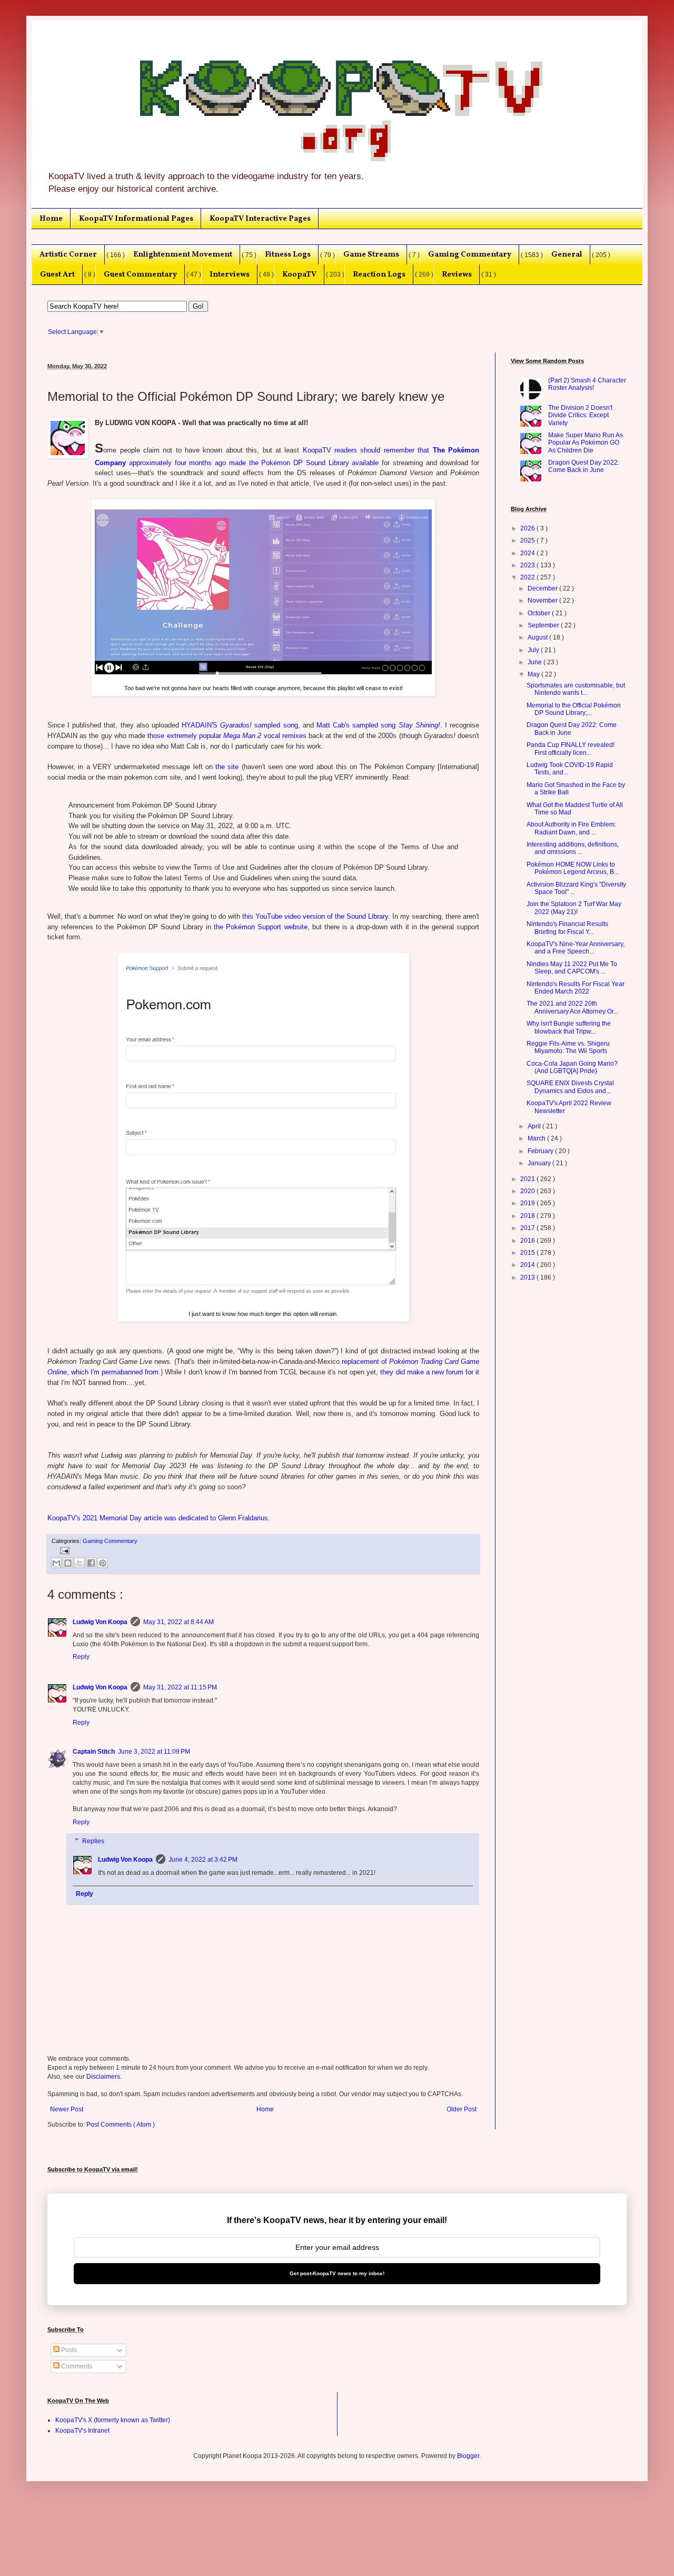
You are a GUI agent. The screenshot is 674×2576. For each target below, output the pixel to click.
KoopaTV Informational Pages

::::

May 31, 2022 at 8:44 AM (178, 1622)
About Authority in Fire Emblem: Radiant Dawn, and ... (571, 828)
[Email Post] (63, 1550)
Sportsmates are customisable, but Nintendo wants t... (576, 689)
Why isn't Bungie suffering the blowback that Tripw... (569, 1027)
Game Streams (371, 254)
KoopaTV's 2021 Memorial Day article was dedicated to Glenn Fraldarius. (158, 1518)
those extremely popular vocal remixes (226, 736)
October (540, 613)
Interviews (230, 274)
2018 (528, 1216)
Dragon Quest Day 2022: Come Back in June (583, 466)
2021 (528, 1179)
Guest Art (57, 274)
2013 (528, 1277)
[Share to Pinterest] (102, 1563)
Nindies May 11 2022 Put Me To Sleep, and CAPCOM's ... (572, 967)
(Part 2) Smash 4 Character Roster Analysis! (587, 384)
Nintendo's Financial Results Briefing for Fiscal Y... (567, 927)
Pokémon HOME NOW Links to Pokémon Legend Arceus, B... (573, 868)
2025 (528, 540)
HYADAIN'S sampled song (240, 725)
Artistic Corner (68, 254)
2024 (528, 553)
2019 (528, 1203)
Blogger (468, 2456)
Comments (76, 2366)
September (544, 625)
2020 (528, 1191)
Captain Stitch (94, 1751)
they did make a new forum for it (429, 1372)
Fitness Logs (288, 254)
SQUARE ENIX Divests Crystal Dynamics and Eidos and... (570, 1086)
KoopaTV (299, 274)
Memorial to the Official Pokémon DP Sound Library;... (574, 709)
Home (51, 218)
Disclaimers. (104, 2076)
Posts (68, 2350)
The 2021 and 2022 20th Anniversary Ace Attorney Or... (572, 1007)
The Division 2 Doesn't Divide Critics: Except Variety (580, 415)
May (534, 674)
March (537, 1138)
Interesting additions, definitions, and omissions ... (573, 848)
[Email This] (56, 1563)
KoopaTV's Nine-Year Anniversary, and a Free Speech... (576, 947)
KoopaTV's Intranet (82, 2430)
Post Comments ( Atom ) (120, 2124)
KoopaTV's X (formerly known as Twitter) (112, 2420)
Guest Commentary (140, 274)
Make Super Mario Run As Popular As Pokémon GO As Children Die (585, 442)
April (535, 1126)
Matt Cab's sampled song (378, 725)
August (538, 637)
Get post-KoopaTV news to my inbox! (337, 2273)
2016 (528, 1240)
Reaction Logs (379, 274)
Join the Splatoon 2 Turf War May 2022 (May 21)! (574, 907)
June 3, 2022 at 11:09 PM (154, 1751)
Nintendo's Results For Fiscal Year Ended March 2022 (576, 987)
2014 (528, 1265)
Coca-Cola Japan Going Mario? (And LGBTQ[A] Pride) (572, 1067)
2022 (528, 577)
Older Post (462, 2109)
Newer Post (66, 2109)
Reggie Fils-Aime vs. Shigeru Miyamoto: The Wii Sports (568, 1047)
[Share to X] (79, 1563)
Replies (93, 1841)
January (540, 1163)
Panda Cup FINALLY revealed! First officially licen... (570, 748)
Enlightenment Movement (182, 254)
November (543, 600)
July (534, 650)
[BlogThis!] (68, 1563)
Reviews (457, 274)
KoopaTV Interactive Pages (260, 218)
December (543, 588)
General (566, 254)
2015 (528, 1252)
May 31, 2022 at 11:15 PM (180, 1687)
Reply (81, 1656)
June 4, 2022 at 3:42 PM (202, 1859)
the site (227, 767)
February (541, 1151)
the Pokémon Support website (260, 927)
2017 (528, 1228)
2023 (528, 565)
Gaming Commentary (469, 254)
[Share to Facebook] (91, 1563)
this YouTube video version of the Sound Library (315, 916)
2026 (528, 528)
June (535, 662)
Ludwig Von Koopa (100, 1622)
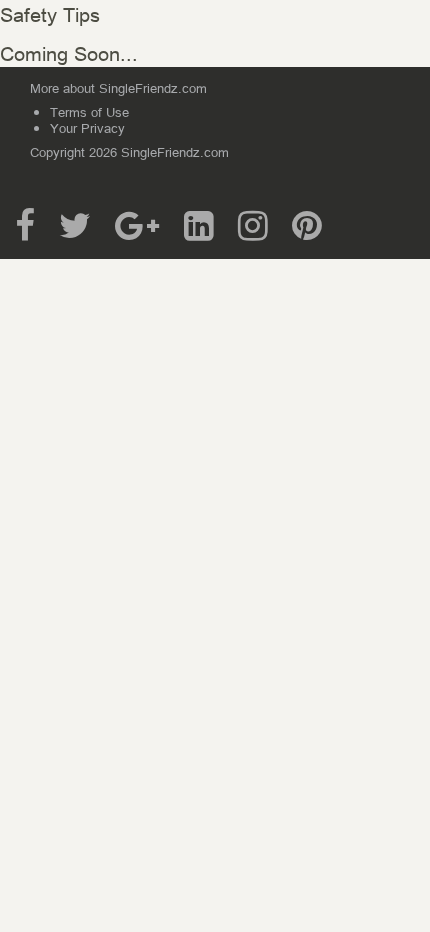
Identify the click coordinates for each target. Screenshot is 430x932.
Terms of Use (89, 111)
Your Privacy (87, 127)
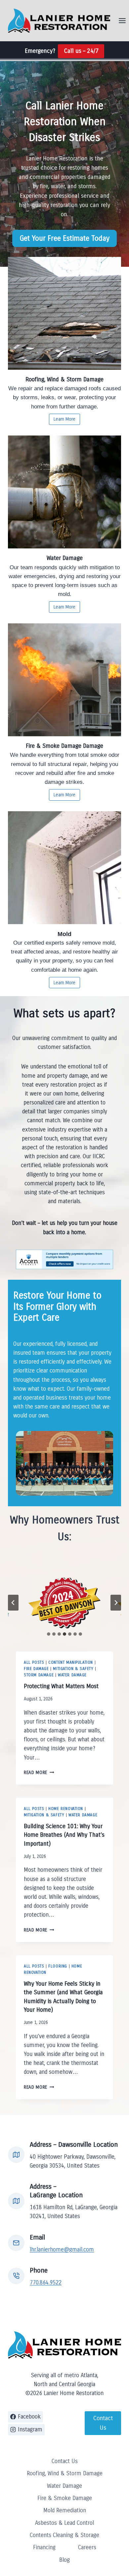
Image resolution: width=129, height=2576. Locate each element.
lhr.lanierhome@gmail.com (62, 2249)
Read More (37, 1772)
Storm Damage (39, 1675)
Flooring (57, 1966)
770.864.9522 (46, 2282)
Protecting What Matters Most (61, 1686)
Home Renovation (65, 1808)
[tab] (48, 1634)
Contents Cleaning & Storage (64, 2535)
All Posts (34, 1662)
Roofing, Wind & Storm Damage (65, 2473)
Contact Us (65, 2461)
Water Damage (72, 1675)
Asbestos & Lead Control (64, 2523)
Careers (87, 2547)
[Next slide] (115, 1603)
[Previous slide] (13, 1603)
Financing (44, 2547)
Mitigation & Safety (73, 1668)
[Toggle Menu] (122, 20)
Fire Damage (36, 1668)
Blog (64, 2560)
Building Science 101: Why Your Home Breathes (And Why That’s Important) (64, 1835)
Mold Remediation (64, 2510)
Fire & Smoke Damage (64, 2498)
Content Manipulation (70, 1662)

::::

_Aim of the task_
Copy out, word for word, the part of the entries above that begins at the line with "KoopaTV's Nine-Year Anniversary, and" and ends at the line with "August (538, 637)", including both.

_Response below_
KoopaTV's Nine-Year Anniversary, and a Free Speech... (576, 947)
KoopaTV's Intranet (82, 2430)
Post Comments ( Atom ) (120, 2124)
KoopaTV's X (formerly known as Twitter) (112, 2420)
Guest Commentary (140, 274)
Make Super Mario Run As Popular As Pokémon GO As Children Die (585, 442)
April (535, 1126)
Matt Cab's sampled song (378, 725)
August (538, 637)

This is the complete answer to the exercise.